Given text:
John and Anna Fitzgibbon
A teenaged girl and her
brother, Anna and John Fitzgibbon, living at 2954
Michigan Ave. in Chicago, died at the Iroquois
Theater.
Their classmates from Notre Dame and Saint Mary of
the Woods academy in Terre Haute, IN attended their funeral. That is the total of
what was said about these young people at the time
of their deaths and, despite wearing out the web,
I've been unable to learn much more. About their
parents, however, I found rather a lot (not photos,
though).
John and Anna were the oldest son and daughter of
Annie Cunnea Fitzgibbon (c.1851-1927) and the late
John J. Fitzgibbon Sr. (1836-1892).
Notre Dame University and Saint
Mary of the Woods Academy
John Joseph Fitzgibbon Jr. (b.1885) was in his
second year at Notre Dame University, having
matriculated in 1901 at age sixteen. His sister, Anna G.
Fitzgibbon (b. 1887), attended boarding school at
Saint Mary of the Woods academy in Terre Haute.
Grieving with Annie were her surviving three
children: James C. Fitzgibbon (1889-), Gerald A.
Fitzgibbons (1888-) and Coaina J. Fitzgibbon
(1892-1981).
Annie may have adopted Coaina, sometime between 1901
and 1910. Though eight years old, Coaina did not live
with the Fitzgibbon family in 1900 and in that
year's census Annie reported having only four children,
all living. After 1910 Coaina was living with the
family and in the 1910 & 1920 census Annie reported
having had five children, of which three survived.
Verifying Coaina's name took some effort because
census worker handwriting in 1910 made it look like
Colina but subsequent census reports, as well as her
passport, show it as Coaina. Still, it is an unusual
name so I dug a little deeper, first finding a bit
of evidence that I'm probably not the only person
who is not familiar with the name: only seven people in
the U.S. are named Coaina presently. More
interesting is that in 1867 a novelist, Anna Hanson
Dorsey (1815-1896), who specialized in
Catholic-themed fiction, gave the uncommon name
Coaina to a character in one of her best known
books, "Coaina, the Rose of the Algonquins." The
novel told the story of a pretty Algonquin maiden
living in a Catholic community near Montreal who
chose to marry God rather than a mortal man. As a
recipient of Notre Dame's annual Lætare medal in
1889, Dorsey's work was likely familiar to Annie
Fitzgibbon, who had attended St. Mary's Academy. I
wonder if Coaina was given her name by her birth
parents or by her adopted mother, and if she was
given the name because she was a native American or
as a homage to a favorite fictional character.

Provided data:
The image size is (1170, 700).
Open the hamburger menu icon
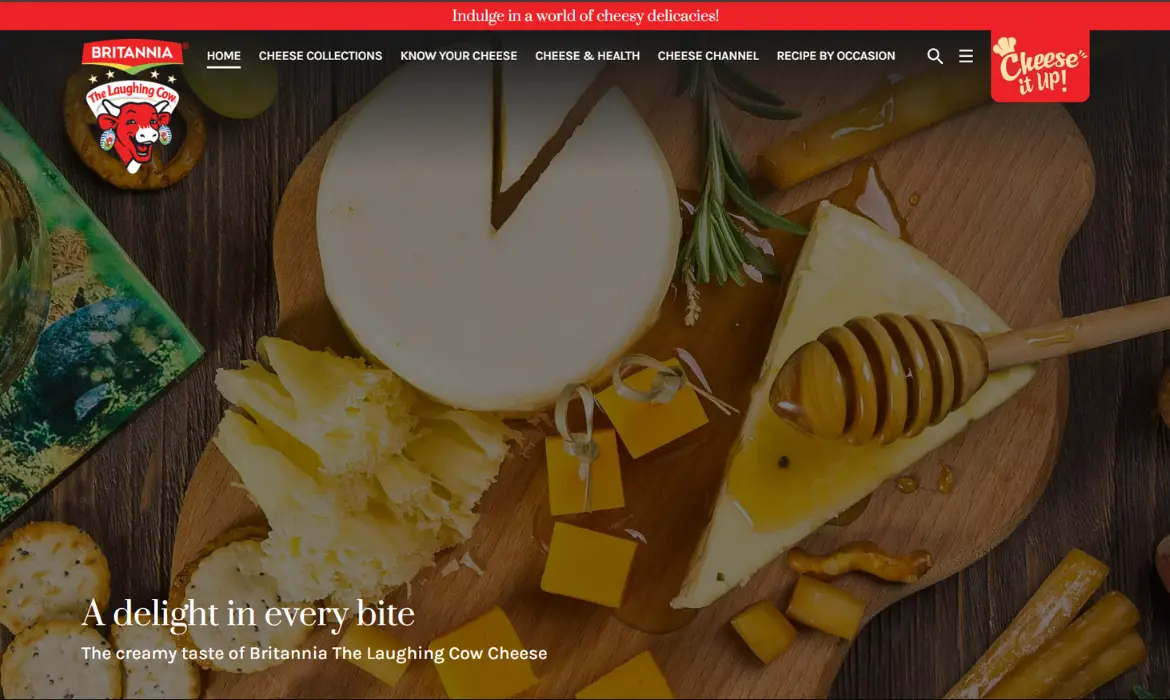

Written task: List every child of Annie Cunnea Fitzgibbon named in the text about John and Anna Fitzgibbon, using the full names it gives.

Worked solution:
John Joseph Fitzgibbon Jr.
Anna G. Fitzgibbon
James C. Fitzgibbon
Gerald A. Fitzgibbons
Coaina J. Fitzgibbon